AIM OF THE TASK:
Keeping each line exactly as it is, output all of the records.

SOURCE DATA:
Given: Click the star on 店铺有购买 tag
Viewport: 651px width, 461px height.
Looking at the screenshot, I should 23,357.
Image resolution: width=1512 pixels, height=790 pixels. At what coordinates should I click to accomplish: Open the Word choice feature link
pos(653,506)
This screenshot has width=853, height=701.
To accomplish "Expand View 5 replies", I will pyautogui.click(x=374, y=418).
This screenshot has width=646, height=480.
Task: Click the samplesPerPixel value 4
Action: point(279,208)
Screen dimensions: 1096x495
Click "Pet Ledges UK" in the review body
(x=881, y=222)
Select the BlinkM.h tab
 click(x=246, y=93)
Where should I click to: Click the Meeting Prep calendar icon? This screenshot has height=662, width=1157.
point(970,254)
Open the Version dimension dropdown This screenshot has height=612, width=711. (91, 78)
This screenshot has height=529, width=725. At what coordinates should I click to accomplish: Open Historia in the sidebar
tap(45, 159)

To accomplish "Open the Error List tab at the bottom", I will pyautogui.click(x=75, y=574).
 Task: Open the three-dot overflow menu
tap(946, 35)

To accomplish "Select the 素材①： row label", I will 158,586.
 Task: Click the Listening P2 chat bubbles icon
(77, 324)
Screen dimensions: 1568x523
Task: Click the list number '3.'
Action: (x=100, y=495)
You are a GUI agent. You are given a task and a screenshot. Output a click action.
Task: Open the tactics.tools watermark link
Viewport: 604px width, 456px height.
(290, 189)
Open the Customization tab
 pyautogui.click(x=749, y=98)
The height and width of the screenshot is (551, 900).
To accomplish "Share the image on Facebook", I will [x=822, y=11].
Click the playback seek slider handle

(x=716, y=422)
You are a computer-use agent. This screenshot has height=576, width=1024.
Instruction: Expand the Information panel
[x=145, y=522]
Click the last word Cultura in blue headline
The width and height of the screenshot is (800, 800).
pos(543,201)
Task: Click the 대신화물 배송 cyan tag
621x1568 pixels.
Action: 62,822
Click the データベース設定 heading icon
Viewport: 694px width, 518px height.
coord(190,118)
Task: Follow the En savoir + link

OUTPUT FOR THIS EXERCISE:
Given: Click the star on 店铺有购买 tag
Viewport: 651px width, 461px height.
Looking at the screenshot, I should 23,357.
Image resolution: width=1512 pixels, height=790 pixels. At what coordinates should I click to accomplish: Open the Word choice feature link
pos(653,506)
This screenshot has width=853, height=701.
To accomplish "Expand View 5 replies", I will pyautogui.click(x=374, y=418).
This screenshot has width=646, height=480.
Task: Click the samplesPerPixel value 4
Action: point(279,208)
Screen dimensions: 1096x495
Click "Pet Ledges UK" in the review body
(x=881, y=222)
Select the BlinkM.h tab
 click(x=246, y=93)
Where should I click to: Click the Meeting Prep calendar icon? This screenshot has height=662, width=1157.
point(970,254)
Open the Version dimension dropdown This screenshot has height=612, width=711. (91, 78)
This screenshot has height=529, width=725. At what coordinates should I click to accomplish: Open Historia in the sidebar
tap(45, 159)

To accomplish "Open the Error List tab at the bottom", I will pyautogui.click(x=75, y=574).
 Task: Open the three-dot overflow menu
tap(946, 35)

To accomplish "Select the 素材①： row label", I will 158,586.
 Task: Click the Listening P2 chat bubbles icon
(77, 324)
Screen dimensions: 1568x523
Task: Click the list number '3.'
Action: (x=100, y=495)
You are a GUI agent. You are given a task and a screenshot. Output a click action.
Task: Open the tactics.tools watermark link
Viewport: 604px width, 456px height.
(290, 189)
Open the Customization tab
 pyautogui.click(x=749, y=98)
The height and width of the screenshot is (551, 900).
To accomplish "Share the image on Facebook", I will [x=822, y=11].
Click the playback seek slider handle

(x=716, y=422)
You are a computer-use agent. This screenshot has height=576, width=1024.
Instruction: Expand the Information panel
[x=145, y=522]
Click the last word Cultura in blue headline
The width and height of the screenshot is (800, 800).
pos(543,201)
Task: Click the 대신화물 배송 cyan tag
621x1568 pixels.
Action: 62,822
Click the データベース設定 heading icon
Viewport: 694px width, 518px height.
coord(190,118)
Task: Follow the En savoir + link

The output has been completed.